The damper blade 12 comprises a sheet of stainless steel 3 mm. thick which is connected at its end remote from the duct to the drive means 15 as hereinafter described. The blade extends horizontally at the point of its connection to the drive means 15, it then turns through 90 before entering the guide slots 16 defined by side members 14.
The frame 13, in addition to the side members 14, includes a base member 17 and a top member 18. The base member 17 includes a longitudinally extending slot 19 in alignment with slots 16 in the side members 14, and into which the lower end of the damper blade 12 slides when the damper is fully closed. A flap 20 is hingedly connected to the underside of the base member 17 and can be opened to release dust which has lodged in the frame. A plurality of support bars 21 extends between the base member 17 and the top ~ember 18 on either side of the path traversed by the damper blade 12. The bars 21 are formed of mild steel or erosion resistant steel and may have an aerodynamically efficient cross sectional shape if desired.
The top member 18 may be formed with a removable top cover 22 such that the slot 23 in the top member through which the damper blade 12 is introduced into the frame 13 may be closed when the damper blade 12 is completely removed from the frame 13.
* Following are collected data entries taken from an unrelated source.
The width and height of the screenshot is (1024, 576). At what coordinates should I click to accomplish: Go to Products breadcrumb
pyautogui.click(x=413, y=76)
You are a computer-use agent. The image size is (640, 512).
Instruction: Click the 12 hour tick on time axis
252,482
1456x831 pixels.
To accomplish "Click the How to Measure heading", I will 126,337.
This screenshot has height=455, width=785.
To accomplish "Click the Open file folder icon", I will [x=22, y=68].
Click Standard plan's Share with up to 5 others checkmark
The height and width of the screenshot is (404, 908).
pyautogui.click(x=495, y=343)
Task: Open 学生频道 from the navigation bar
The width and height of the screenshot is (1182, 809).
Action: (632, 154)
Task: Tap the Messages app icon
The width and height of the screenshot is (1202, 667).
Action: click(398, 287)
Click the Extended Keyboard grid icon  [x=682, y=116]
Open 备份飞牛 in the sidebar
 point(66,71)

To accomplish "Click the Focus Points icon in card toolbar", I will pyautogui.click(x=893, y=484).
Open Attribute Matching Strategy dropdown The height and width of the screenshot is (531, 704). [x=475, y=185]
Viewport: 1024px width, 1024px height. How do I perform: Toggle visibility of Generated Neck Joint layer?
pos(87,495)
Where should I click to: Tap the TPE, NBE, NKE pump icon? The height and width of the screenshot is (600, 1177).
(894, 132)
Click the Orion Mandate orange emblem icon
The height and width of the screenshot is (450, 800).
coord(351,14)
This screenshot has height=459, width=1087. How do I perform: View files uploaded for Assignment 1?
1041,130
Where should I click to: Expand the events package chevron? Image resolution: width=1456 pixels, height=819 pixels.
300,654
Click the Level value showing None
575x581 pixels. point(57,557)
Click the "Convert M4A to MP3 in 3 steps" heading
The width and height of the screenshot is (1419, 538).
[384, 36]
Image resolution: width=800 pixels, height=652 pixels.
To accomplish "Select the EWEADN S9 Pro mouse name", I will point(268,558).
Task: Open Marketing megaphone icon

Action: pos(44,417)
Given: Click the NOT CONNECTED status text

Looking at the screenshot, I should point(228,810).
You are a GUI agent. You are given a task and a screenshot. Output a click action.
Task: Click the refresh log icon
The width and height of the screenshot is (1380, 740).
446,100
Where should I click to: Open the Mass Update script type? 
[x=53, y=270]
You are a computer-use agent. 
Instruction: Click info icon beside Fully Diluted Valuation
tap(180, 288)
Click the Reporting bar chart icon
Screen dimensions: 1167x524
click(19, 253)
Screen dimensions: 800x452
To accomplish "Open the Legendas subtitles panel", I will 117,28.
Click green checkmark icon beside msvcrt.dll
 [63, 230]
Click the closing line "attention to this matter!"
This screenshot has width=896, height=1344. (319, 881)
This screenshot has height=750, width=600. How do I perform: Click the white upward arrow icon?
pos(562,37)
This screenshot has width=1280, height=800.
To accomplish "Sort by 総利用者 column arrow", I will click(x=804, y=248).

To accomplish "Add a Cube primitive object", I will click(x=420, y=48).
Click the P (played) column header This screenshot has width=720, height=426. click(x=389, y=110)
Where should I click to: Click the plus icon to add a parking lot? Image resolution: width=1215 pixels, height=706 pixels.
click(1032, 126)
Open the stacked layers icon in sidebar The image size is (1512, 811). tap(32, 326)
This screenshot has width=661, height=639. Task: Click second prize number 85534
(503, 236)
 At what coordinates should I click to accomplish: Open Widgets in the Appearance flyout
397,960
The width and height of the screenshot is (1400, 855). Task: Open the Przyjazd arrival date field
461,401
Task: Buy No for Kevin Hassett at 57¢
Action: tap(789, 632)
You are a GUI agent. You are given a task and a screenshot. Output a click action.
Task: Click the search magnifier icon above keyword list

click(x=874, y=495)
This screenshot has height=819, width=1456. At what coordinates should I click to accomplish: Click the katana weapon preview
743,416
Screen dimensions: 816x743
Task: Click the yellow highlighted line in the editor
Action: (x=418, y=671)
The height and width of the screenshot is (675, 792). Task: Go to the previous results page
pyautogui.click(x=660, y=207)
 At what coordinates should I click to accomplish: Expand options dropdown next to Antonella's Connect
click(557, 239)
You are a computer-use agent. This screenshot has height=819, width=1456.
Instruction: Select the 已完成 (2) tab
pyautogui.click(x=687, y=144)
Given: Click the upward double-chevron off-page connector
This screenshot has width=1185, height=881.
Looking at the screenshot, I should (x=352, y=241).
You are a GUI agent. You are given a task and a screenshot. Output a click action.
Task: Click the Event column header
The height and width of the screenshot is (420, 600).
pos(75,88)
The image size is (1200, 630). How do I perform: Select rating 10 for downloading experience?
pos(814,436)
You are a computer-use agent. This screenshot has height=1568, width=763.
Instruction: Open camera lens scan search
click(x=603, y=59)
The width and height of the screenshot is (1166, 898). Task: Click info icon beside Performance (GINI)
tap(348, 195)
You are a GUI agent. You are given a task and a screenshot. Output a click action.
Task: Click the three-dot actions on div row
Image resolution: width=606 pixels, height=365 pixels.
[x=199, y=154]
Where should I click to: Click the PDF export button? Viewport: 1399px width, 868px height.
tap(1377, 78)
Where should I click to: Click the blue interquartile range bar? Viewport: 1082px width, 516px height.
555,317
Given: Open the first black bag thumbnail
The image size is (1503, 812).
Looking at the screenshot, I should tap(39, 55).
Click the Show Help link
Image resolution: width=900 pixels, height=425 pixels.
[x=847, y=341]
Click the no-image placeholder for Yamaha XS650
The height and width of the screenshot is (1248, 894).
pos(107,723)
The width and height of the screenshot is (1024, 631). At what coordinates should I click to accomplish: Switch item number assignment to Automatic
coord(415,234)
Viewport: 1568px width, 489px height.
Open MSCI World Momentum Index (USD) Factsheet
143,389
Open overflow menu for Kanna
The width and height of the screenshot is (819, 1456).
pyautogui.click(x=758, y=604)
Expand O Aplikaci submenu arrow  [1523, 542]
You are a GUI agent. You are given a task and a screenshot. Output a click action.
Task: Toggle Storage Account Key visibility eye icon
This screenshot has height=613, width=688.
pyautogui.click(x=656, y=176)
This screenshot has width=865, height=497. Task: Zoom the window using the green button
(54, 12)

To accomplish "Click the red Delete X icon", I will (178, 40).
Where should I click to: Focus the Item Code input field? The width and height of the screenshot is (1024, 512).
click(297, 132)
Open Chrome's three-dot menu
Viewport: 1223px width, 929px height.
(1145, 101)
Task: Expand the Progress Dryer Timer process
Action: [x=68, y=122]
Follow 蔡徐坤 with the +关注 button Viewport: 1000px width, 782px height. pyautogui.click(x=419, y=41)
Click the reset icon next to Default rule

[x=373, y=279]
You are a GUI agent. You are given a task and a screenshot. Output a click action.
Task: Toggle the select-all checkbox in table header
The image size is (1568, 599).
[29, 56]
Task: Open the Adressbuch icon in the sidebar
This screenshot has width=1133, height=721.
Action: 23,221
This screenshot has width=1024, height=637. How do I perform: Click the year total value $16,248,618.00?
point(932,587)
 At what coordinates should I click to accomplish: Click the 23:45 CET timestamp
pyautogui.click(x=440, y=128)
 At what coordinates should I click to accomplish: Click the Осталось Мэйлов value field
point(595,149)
The drive means 15 comprises a reversible motor 24 which drives a pair of endless chains 25 about drums 26. The chains are connected to the free end of the damper blade 12.
Upon actuation of the motor 24 the damper blade 12 can be moved into or out of the duct 11.
If the damper blade 12 is introduced fully into the duct 11 and a force applied to one side of the blade 12 it will be elastically deformed against the edges of the slots 16, 19 and 23 of the frame 13 and will sealingly engage therewith in view of the relatively thin, flexible, nature of the damper blade 12. As the blade 12 is forced against the edges of the slots it will similarly be forced against the support bars 21 on the side of the slots opposite the direction from which the force is applied to the blade 12. The support bars 21 give to the damper blade 12 the structural integrity lacking due to its flexible nature.

Claims (6)

THE EMBODIMENTS OF THE INVENTION IN WHICH AN EXCLUSIVE
PROPERTY OR PRIVILEGE IS CLAIMED ARE DEFINED AS FOLLOWS:

1. An isloation damper for a gas duct comprising a damper blade, a pair of guide members adapted to guide the damper blade along a path transverse to the gas duct, and means to move the damper blade along the said path between a first position in which the damper blade extends across the duct and a second position in which it is substantially withdrawn from the duct, the arrangement being characterized in that the damper blade is relatively thin and flexible such that when in the first position and under an applied gas pressure it can elastically deform to enter into seal-ing engagement with the guide members and in that there is disposed intermediate the guide members, and in close juxtaposition with at least one side of the path of the damper blade, a plurality of support elements against which the damper plate can bear when pressure is applied to the face of the damper blade distal to the support elements.

2. An isolation damper as claimed in claim 1 in which the damper blade is formed of stainless steel having a thickness of no more than 5mm.

3. An isolation damper as claimed in claim 2 in which the damper blade has a thickness of no more than 3mm.

4. An isolation damper as claimed in any one of claims 1 to 3 in which support elements are provided on both sides of the path of the damper blade.

5. An isolation damper as claimed in claim 1 in which the support elements comprise an array of parallel bars or rods.

6. An isolation damper as claimed in claim 5 in which each of the bars or rods has an aerodynamically efficient cross sect-ional slope.